The familiar and repetitive song, "Be Still And Know That I Am God" (you're welcome to those of you who won't be able to get it out of your head for the next hour) has been singing itself to me. Often we think about that stillness being a stillness of mind and heart so we can focus on God- I'm totally ok with that concept. Where it takes on new meaning right now is that I must PHYSICALLY be still too. In that process, the Lord is healing me- mind, body, and soul.
My husband is very sweet. He knows my struggle in this department and has taken up pointing out how proud he is of me when I choose to sit (rather than nagging me to "take it easy"). He smiled when I typed up and posted instructions for how I want the laundry to get done (see photo). He doesn't speak his usual protests when I say yes to someone's offer of a meal (we don't like to put people out AND some of us have food issues...).
So, this does not mean that none of my to-do list will get to-done, it just means that I need to edit my list. I will put the most important things at the top. I will take a few off (there is always next Summer!). And, I will be more creative about how some of those things get done... That little gardening project I was dreaming up? A timely birthday next month will provide the funds for me to sit by the window and watch my landscaper put it in for me!
I'm still not very good at asking for help (unless I can find a way to pay you for it), but I'm much better at allowing people to help. Reader beware- you are NEVER obligated to give me ANYTHING, but if you plan to offer I probably won't be polite enough to turn you down! At least for the next little while.
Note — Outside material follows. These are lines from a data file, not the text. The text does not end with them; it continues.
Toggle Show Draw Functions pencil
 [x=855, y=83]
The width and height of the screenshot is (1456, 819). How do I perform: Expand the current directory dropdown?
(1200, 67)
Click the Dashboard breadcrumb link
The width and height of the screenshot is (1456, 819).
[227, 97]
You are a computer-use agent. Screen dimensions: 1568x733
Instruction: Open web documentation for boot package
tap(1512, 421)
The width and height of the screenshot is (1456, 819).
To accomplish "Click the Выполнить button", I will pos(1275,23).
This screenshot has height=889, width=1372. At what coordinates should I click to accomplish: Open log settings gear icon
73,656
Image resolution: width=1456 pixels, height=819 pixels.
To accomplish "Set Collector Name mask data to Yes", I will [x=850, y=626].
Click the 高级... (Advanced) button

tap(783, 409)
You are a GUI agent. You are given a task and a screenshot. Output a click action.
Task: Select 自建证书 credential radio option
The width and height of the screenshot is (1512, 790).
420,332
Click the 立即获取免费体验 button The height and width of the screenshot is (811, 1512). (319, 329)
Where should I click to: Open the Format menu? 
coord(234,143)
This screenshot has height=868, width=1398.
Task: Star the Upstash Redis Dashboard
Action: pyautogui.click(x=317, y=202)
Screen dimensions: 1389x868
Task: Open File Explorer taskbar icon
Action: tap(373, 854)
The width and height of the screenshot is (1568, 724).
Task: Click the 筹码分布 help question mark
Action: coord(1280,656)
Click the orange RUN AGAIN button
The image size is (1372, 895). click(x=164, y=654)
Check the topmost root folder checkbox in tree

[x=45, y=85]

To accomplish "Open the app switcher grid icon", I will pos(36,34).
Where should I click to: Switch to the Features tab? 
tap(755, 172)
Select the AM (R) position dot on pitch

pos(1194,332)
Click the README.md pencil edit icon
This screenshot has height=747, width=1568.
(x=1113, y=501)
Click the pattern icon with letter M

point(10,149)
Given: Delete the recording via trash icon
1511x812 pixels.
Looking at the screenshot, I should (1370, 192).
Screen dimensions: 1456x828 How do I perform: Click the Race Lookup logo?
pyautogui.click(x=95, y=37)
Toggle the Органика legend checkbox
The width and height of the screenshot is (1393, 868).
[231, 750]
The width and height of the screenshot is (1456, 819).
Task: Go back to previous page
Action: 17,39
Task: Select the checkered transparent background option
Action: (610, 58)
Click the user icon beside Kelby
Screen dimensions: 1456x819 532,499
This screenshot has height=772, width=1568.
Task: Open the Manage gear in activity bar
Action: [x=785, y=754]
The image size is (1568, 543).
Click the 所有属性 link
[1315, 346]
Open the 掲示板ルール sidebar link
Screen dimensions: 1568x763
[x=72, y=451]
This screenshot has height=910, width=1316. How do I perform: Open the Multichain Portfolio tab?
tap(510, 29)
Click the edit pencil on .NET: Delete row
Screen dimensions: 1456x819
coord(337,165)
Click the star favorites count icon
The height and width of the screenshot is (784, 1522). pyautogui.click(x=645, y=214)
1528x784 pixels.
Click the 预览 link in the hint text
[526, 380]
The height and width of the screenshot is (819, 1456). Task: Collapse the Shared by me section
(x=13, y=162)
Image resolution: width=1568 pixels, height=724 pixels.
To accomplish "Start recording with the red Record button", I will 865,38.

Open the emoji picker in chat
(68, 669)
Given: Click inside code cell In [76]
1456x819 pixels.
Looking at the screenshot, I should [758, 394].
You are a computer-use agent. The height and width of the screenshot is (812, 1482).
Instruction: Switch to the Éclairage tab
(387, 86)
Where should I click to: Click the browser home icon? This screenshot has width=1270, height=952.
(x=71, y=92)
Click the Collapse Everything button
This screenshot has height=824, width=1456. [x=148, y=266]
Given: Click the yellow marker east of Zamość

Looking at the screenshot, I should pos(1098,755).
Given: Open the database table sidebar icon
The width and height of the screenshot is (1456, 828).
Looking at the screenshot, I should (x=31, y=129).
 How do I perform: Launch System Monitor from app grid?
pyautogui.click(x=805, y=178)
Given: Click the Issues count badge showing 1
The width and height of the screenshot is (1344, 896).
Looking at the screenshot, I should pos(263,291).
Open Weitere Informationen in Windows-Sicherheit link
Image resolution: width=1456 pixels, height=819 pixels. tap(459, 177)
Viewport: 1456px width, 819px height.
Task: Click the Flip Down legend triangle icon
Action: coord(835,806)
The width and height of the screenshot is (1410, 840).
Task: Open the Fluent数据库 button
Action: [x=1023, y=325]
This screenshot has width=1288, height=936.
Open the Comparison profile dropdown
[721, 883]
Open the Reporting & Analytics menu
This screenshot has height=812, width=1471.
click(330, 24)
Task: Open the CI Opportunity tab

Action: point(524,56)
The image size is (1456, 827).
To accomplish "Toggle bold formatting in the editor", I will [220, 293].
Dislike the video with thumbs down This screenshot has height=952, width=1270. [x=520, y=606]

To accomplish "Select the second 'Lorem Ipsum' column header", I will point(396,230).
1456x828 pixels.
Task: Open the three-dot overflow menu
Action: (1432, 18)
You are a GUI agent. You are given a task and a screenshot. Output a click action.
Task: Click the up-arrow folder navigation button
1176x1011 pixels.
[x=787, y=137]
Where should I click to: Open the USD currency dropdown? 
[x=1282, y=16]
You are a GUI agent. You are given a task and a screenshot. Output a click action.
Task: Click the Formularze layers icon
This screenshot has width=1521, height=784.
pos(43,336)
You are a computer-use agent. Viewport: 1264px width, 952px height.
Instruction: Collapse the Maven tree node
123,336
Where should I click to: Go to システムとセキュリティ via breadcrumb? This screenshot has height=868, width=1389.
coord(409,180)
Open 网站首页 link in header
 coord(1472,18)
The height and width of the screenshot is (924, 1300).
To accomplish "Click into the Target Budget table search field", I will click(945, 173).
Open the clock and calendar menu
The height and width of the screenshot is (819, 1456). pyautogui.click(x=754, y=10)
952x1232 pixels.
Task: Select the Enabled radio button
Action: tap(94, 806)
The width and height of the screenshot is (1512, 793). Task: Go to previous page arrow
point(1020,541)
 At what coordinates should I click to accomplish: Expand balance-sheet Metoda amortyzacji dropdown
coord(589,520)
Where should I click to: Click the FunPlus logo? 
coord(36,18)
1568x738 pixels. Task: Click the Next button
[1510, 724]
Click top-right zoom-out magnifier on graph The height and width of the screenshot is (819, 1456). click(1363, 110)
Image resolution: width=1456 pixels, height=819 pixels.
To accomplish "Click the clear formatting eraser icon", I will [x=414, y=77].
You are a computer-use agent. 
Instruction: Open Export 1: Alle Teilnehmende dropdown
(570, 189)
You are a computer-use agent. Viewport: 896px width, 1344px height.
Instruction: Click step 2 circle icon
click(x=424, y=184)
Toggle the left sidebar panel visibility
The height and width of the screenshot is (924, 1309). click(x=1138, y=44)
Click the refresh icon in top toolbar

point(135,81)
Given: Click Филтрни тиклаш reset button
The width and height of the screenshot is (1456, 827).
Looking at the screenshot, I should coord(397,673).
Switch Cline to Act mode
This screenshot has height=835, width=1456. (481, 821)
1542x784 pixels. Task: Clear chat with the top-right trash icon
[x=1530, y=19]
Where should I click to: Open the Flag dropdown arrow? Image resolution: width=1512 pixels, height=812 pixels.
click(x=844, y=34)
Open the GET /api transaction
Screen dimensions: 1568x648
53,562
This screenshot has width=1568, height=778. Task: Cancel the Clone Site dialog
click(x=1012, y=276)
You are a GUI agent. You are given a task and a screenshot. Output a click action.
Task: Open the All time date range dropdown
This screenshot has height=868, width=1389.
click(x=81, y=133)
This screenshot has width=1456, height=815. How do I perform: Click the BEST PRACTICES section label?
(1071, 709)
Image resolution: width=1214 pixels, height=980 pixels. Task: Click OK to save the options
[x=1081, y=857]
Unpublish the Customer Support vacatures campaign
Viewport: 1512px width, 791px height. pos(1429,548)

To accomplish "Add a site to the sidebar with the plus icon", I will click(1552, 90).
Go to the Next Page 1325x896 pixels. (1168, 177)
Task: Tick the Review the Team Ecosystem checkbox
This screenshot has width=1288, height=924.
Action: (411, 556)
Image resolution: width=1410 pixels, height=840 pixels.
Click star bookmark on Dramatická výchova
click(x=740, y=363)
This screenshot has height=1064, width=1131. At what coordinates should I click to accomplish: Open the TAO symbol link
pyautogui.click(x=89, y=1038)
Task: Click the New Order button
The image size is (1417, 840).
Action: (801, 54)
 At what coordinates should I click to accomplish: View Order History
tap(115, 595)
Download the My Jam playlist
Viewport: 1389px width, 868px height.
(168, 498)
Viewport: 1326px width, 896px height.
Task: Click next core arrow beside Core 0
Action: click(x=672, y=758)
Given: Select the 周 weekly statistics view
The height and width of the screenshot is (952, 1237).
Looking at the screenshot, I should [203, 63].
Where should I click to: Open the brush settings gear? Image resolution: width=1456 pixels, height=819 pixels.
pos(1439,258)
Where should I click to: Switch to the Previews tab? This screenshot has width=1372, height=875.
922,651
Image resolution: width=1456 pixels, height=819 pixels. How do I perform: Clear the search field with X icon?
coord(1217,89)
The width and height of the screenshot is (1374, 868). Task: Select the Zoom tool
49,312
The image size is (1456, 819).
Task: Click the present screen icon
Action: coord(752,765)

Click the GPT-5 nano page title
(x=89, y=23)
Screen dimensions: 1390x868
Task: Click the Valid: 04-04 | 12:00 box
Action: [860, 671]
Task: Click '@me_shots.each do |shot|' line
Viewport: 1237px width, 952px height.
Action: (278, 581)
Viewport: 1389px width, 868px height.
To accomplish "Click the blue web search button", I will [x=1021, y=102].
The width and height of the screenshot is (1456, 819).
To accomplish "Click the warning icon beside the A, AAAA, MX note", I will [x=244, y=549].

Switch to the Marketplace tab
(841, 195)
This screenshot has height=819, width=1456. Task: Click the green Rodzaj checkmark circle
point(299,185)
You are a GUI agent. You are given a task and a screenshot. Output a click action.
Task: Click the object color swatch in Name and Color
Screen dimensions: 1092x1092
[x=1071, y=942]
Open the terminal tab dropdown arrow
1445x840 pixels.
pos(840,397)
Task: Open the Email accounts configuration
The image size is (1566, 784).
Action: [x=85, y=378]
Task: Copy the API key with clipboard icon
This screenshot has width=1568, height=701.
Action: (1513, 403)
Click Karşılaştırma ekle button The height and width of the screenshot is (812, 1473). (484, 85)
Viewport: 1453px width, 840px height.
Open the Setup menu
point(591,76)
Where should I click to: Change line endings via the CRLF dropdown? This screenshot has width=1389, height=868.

On a nuts and bolts note- I had a very helpful doctor appointment this morning. The quick of it is that I do not have to spend the summer without thyroid replacement hormones and can begin taking them tomorrow morning. Everything else stays the same, but I do not need to sit around waiting for the misery to strike. This is such good news. Don't worry, I am still committed to getting the rest that I need- I'm just happy that it will be by choice rather than by having no other option. If you see me doing more, count it as progress- not me "overdoing it".